RECORDS PROVIDED>
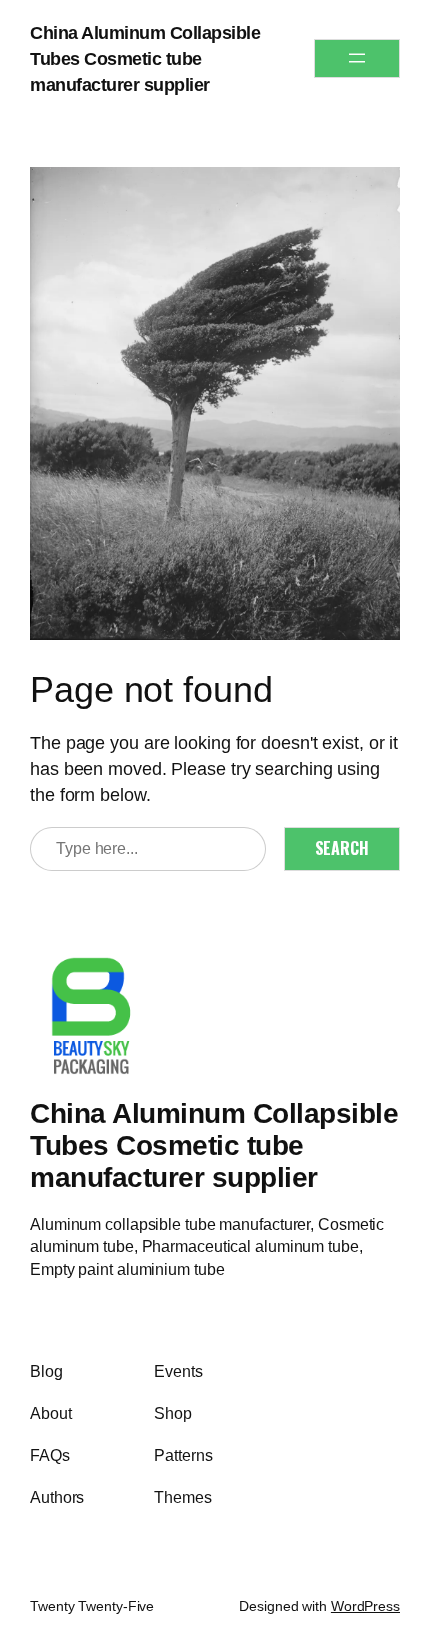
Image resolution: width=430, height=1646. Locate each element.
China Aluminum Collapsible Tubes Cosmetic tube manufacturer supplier (145, 58)
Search (342, 848)
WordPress (365, 1606)
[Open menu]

EXERCISE PROMPT> The entries above need to be transcribed word for word, and the pictures stay out.

RESULT OF THIS EXERCISE>
Image resolution: width=430, height=1646. Locate each element.
China Aluminum Collapsible Tubes Cosmetic tube manufacturer supplier (145, 58)
Search (342, 848)
WordPress (365, 1606)
[Open menu]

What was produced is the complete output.